Gordon was diagnosed with oesophageal cancer in January 2009. And Gordon died as he lived—in Olive's loving care—on 17 August 2009. He was strong and in complete control of his life and his death. You see, Gordon had made an informed and thoughtful decision about dying. Under care, Dad could have lived longer. He did not want that, and he told me so. He told me that if the positions were reversed he could not bear to see mum as sick as he was, and he could see that his pain hurt mum more and more. He chose his end carefully, thoughtfully and with some humour. He checked into palliative care on a Friday night, having first checked the detail of his will with his solicitors—checking again and again that Mum would be okay. On the day he died—on the Monday—from his room at the palliative care ward at Whyalla hospital, I was able to ask Mum to go home, so that she could get dressed in her best clothes and return, as she did, looking beautiful. By then I had all the medical machinery, the bottles, the pipes and the like removed from Dad's room. The bedsheets were changed. Dad was clean, neat, tidy and rested. The room was full of flowers, full of the music Mum and Dad loved—and there was Mum and Dad, he with a central line delivering him the peace and ease he wanted. Dad died, as he lived, in mum's care. And he died, as he wanted, in mum's arms. Dad died at 12.30 pm that day.

Later that week we celebrated dad's life where the sun, the sand and the beach meet at Ada Ryan Gardens on the Whyalla foreshore. Mum did not like the idea of a funeral at the funeral home. 'It's too dark,' she said, preferring the beach, the sun, the trees, the grass and the sounds of children playing—even during the funeral. Dad's casket was near the garden seat where she and he had often sat watching children play.

You see, there are worse ways to die than cancer, because with cancer I had the time, and dad had the time, to say goodbye. How we die is important. It is not as important as how we live, but we should be able to die peacefully and, as best as we are able, with dignity, as dad did. I will miss Gordon—husband, father, grandad and great-grandad. He is survived by his wife Olive; his children David, Carol and Gary; his grandchildren Sonia, Andrew, Victoria, Riley, Darcy and Toby; and his great-grandchildren Aydan, Charlotte and Oliver.
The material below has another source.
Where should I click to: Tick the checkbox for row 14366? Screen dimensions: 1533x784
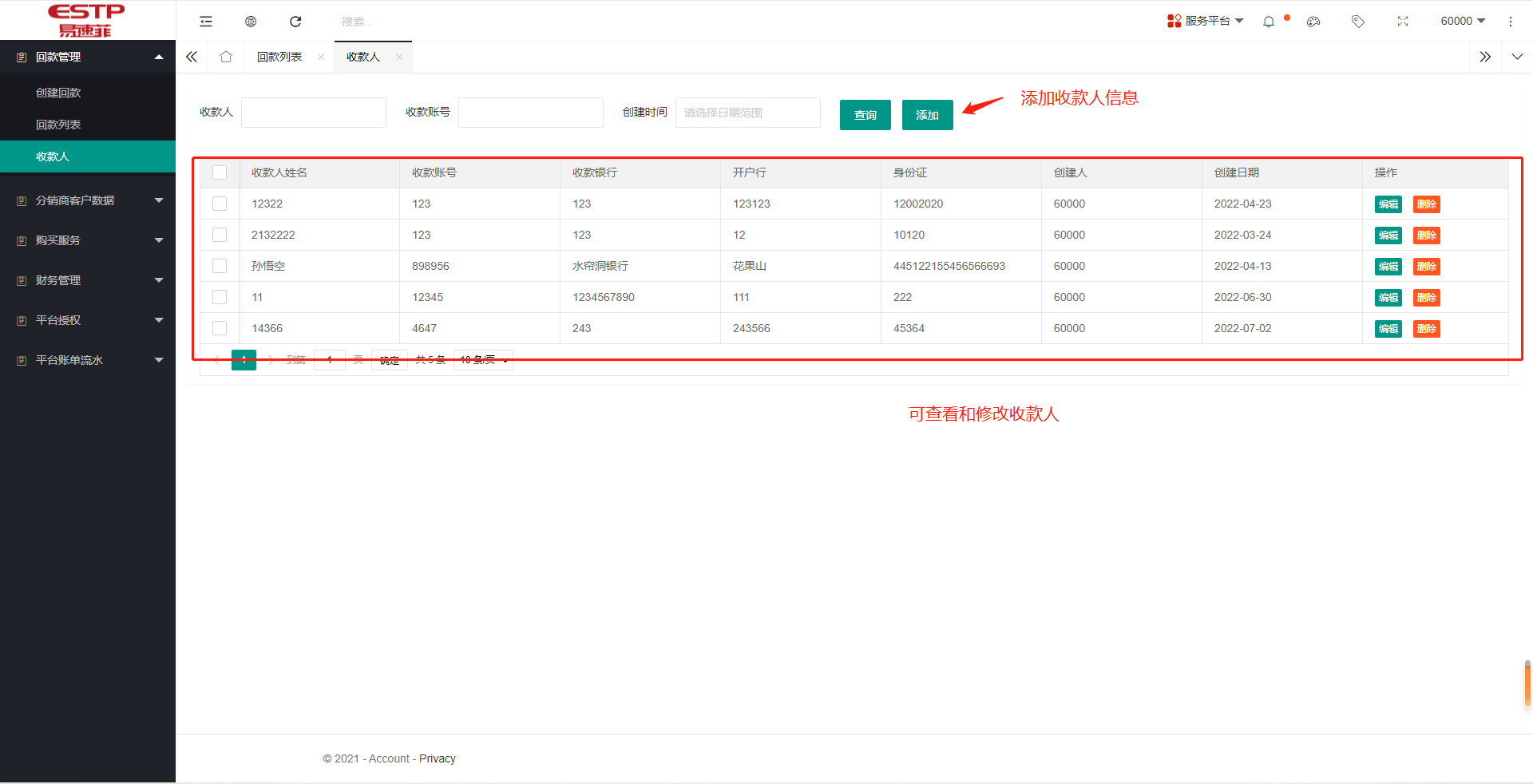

I do not support many of the calls for legalising processes that govern how we die. I do believe that, in our modern hospital system, in our modern systems for providing care and palliative care, with good general practice, with good doctors, and with consent, care, compassion and love, it is possible to die with dignity, without attempting to regulate and unnecessarily create black-letter law around those provisions that govern our dying. I think my dad demonstrated that, and the doctors who cared for him and his family demonstrated that it is possible in our current system—perhaps especially possible in a regional hospital, or perhaps especially possible with a GP who has known a patient for 20 or 30 years, or perhaps especially possible with a person like my dad who realised he would not get well and that mum would only get more worried, more sick and more uneasy by dad's slow and painful death so he made the choices that he made. He made them as a loving husband, he made them as a person who enjoyed life and he made them in a way that made me proud. Thank you.